The accuser ended up in the hospital. Reached by a reporter, he declined comment.
Terzo’s attorney Mark Sutter declined comment.
Saviano wouldn’t comment, but a village spokesman released a statement saying:
“The Elmwood Park fire chief was recently involved in an altercation at a private business in Elmwood Park while he was off-duty. A police report was subsequently filed at the Elmwood Park police station. Police were not called to the business.”
“Immediately upon learning about the incident, the village administration placed the fire chief on administrative leave. The investigation into the incident was turned over to the Cook County sheriff’s department per protocol.”
“On Aug. 14, the Elmwood Park fire chief submitted his resignation, which was accepted.”

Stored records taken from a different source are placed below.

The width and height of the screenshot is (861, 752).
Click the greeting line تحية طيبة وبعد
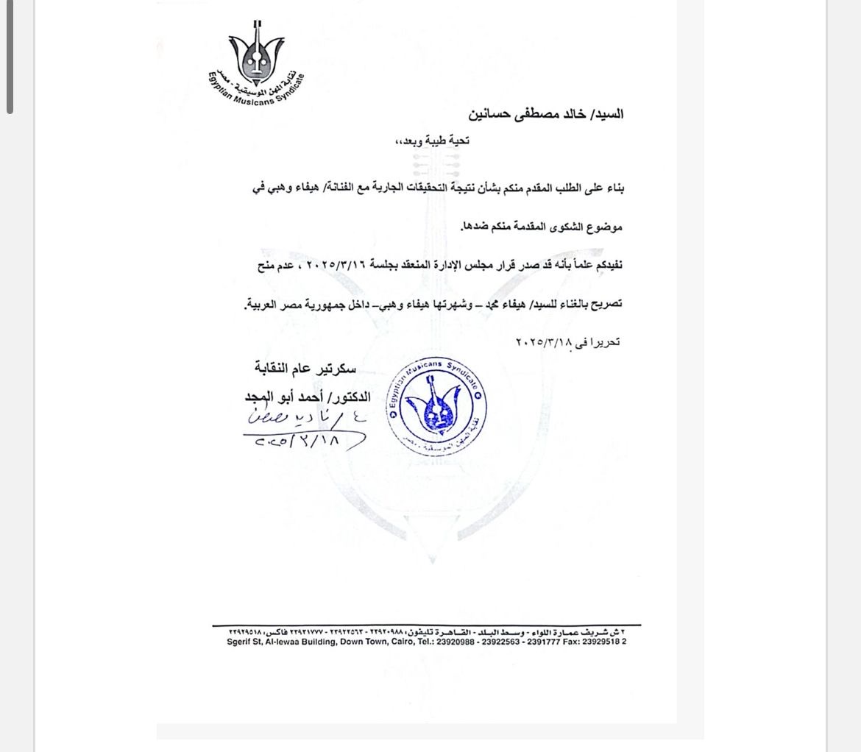point(432,141)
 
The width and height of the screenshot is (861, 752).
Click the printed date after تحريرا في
point(544,342)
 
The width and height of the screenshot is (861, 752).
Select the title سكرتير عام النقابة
point(305,368)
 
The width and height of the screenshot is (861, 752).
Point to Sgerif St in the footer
point(244,642)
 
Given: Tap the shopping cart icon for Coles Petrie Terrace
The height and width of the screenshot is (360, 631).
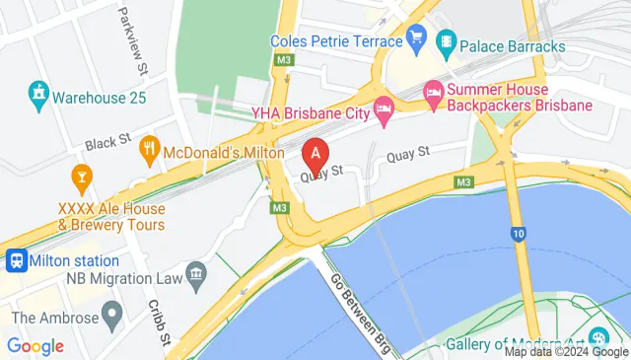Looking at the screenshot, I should pyautogui.click(x=417, y=41).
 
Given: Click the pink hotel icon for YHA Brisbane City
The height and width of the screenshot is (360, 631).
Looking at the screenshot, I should pyautogui.click(x=384, y=111).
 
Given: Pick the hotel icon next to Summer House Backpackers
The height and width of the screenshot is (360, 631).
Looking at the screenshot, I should pyautogui.click(x=433, y=94).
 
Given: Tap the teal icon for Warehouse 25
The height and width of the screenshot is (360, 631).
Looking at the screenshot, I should pyautogui.click(x=37, y=97).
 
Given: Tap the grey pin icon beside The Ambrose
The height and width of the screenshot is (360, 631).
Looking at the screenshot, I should pyautogui.click(x=112, y=318).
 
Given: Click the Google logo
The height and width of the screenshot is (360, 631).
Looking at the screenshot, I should pyautogui.click(x=35, y=346).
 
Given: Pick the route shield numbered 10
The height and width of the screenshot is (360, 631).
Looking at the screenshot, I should pyautogui.click(x=520, y=233).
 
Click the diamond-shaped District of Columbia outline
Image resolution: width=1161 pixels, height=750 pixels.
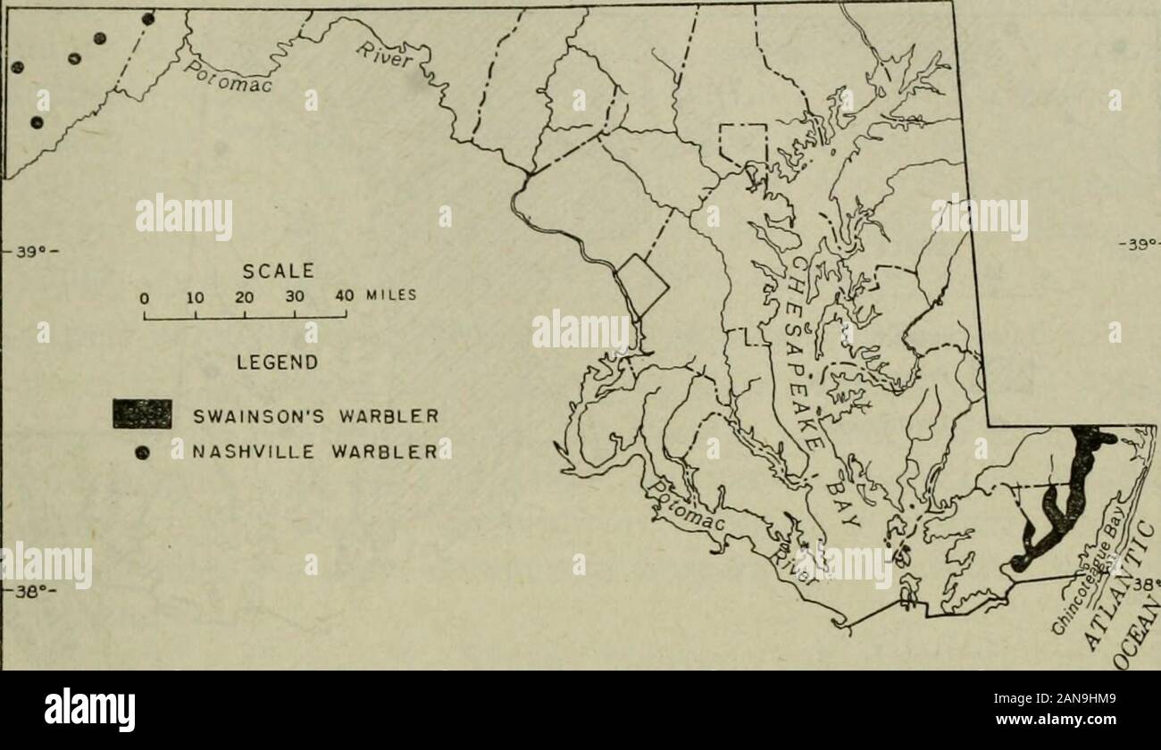(x=643, y=286)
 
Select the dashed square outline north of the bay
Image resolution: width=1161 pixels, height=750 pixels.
(x=744, y=143)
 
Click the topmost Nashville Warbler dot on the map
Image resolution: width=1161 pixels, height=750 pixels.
(x=148, y=20)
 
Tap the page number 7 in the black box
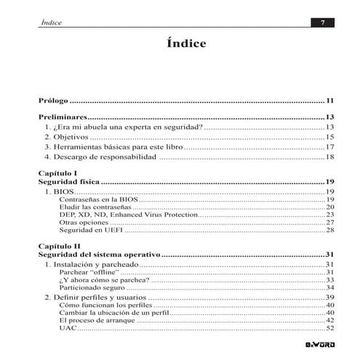[x=321, y=23]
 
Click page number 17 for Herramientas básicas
[x=329, y=146]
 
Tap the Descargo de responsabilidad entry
[x=100, y=156]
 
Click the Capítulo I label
[x=57, y=173]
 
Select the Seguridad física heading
[x=68, y=182]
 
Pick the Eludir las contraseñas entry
[x=92, y=207]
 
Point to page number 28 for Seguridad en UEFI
[x=329, y=230]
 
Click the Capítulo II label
[x=59, y=247]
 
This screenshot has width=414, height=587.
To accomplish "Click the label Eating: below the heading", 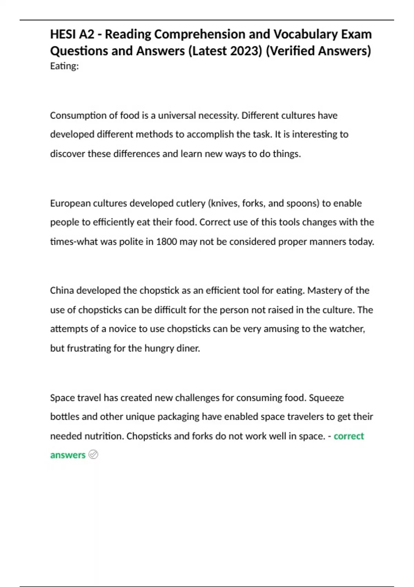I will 64,66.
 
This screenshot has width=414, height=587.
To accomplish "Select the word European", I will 70,203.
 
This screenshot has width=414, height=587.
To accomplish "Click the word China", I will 62,290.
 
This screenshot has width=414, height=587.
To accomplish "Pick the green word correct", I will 348,436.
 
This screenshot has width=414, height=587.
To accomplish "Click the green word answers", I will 68,455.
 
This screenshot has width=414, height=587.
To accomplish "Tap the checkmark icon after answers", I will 93,455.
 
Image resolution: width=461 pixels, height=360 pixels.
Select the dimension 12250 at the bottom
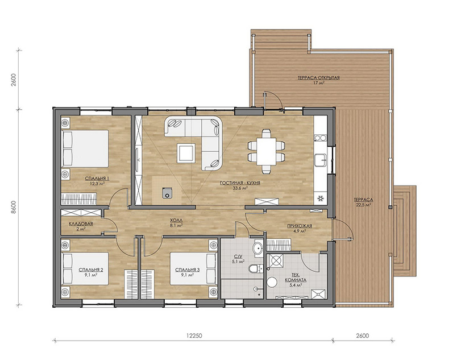click(x=194, y=336)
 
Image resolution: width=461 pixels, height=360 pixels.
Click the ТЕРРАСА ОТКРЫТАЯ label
click(x=319, y=78)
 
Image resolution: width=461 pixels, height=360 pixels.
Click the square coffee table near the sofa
click(x=186, y=152)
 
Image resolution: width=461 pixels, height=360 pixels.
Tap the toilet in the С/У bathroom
click(x=254, y=268)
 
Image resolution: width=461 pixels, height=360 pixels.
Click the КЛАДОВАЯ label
click(x=81, y=224)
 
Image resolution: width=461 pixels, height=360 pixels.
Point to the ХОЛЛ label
click(x=176, y=220)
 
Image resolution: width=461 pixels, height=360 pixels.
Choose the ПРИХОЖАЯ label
click(x=300, y=226)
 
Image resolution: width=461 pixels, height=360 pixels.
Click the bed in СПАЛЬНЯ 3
click(x=193, y=269)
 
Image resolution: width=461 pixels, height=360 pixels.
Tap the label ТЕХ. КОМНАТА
click(x=296, y=278)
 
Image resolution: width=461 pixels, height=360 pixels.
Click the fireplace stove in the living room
click(x=167, y=193)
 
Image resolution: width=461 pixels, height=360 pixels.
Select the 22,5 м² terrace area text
click(x=363, y=205)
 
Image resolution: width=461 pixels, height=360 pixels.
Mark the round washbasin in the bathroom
click(x=258, y=248)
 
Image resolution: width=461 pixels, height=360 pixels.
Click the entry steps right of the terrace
click(x=405, y=231)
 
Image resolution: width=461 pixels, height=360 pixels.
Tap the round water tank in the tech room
click(x=272, y=282)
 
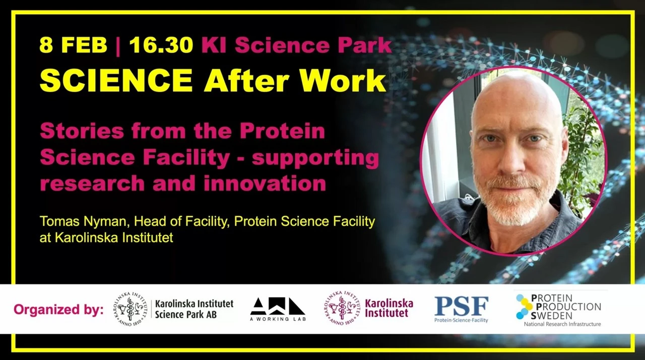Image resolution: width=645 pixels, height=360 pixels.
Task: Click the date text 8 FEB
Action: click(x=73, y=45)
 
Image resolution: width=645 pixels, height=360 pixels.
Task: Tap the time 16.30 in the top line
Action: click(x=161, y=45)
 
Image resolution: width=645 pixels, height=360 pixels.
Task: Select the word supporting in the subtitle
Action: click(x=315, y=158)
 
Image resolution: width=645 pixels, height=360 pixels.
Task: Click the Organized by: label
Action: click(x=58, y=309)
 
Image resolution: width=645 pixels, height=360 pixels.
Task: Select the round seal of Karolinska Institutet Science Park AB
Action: click(x=131, y=309)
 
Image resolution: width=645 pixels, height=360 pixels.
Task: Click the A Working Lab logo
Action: click(x=278, y=309)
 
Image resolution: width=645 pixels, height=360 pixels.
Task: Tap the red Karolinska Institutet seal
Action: click(x=341, y=308)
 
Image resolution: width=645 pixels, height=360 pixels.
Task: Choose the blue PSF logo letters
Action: click(x=461, y=306)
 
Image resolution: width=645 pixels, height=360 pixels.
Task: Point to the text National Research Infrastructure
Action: click(x=562, y=324)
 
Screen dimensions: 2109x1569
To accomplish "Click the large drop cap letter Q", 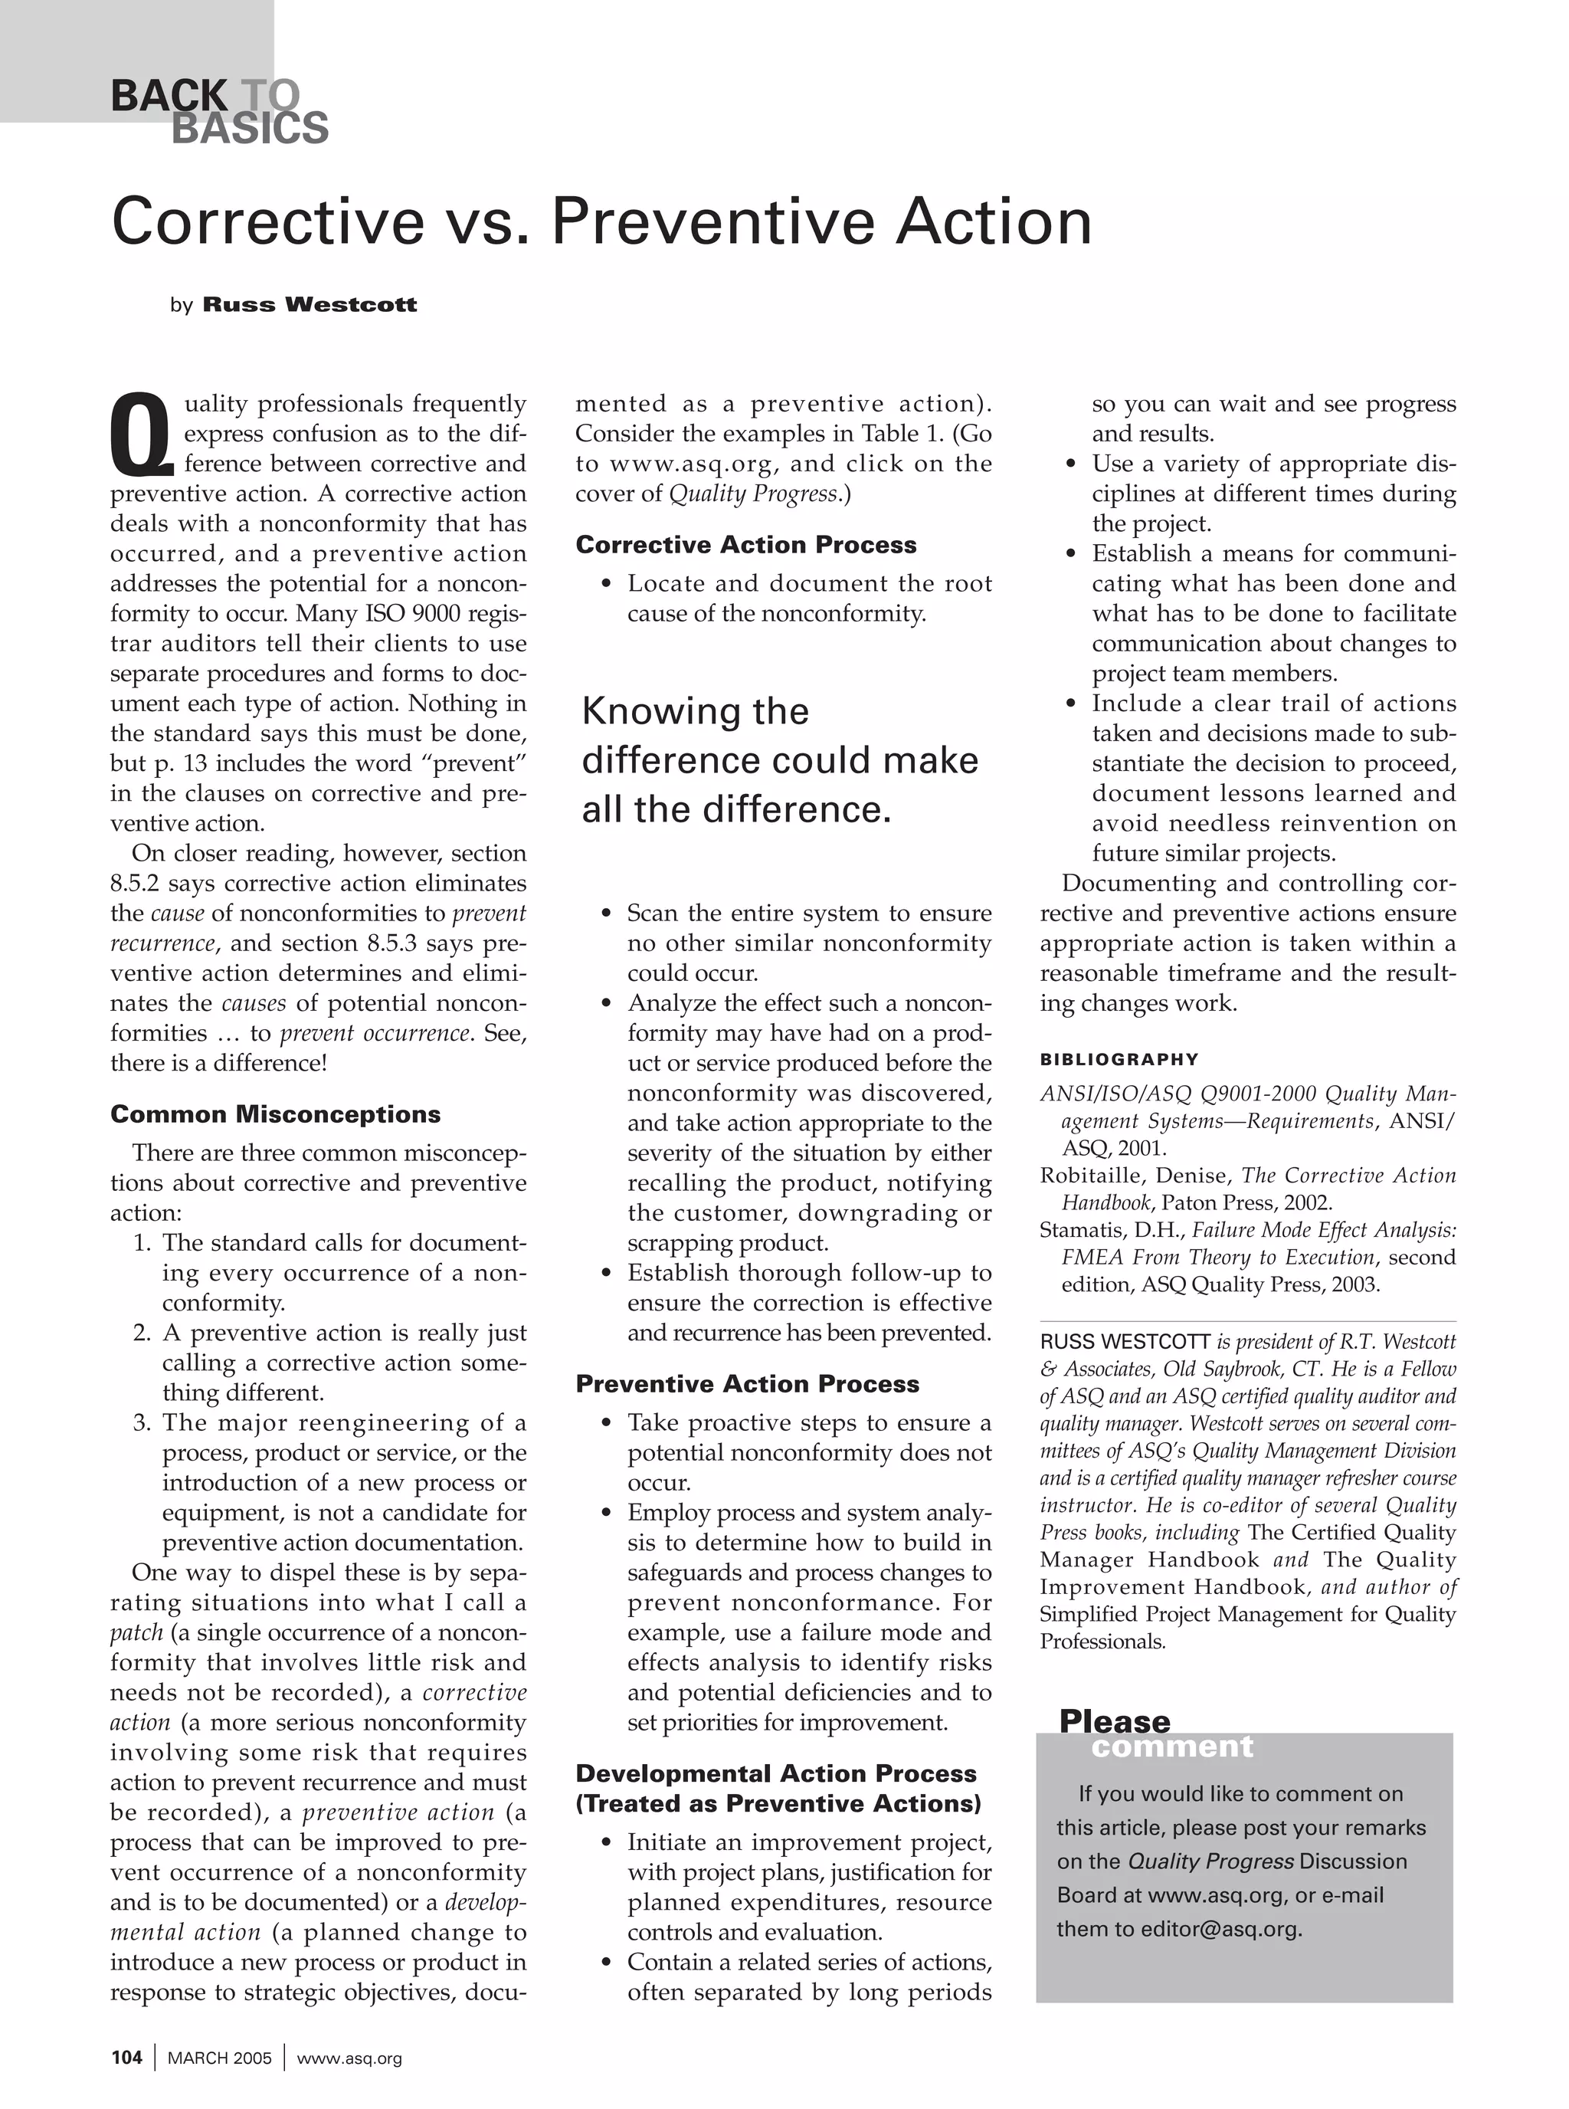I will (x=142, y=435).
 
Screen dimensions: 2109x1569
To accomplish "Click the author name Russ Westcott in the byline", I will (x=310, y=305).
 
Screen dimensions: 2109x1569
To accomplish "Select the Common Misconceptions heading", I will (x=276, y=1114).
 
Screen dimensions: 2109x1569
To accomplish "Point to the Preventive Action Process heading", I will (x=746, y=1383).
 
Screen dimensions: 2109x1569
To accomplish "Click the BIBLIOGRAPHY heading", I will (x=1119, y=1059).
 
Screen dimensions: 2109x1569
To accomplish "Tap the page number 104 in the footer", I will (x=126, y=2058).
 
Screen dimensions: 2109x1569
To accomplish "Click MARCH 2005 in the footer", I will (x=219, y=2058).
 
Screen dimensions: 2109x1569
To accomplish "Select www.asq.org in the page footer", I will (x=349, y=2058).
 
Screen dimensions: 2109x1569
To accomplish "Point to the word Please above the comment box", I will (x=1114, y=1720).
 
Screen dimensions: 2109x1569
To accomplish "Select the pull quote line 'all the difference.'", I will (x=736, y=809).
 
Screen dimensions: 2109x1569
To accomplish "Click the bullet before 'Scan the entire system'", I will (x=606, y=914).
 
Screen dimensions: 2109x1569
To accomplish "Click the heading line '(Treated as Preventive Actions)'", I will (x=778, y=1803).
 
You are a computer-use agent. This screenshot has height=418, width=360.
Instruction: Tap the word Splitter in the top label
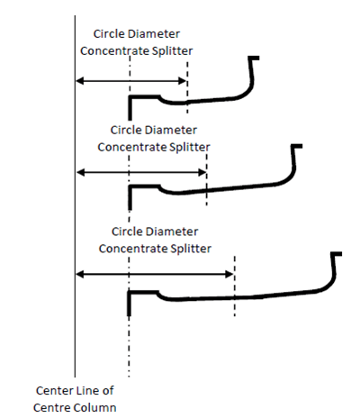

Neither Saviano nor Paul Volpe, the village manager who previously served as a top aide to Chicago Mayor Richard M. Daley, asked Terzo to leave the job, the spokesman said, adding that Terzo was “not on duty” at the Taste of Elmwood Park. The 40-year-old festival — which offers food, drinks and entertainment — wrapped up for the day two or three hours before the incident.
Terzo apparently had been in attendance. The village spokesman said Saviano reached out to the victim and his family after Terzo resigned.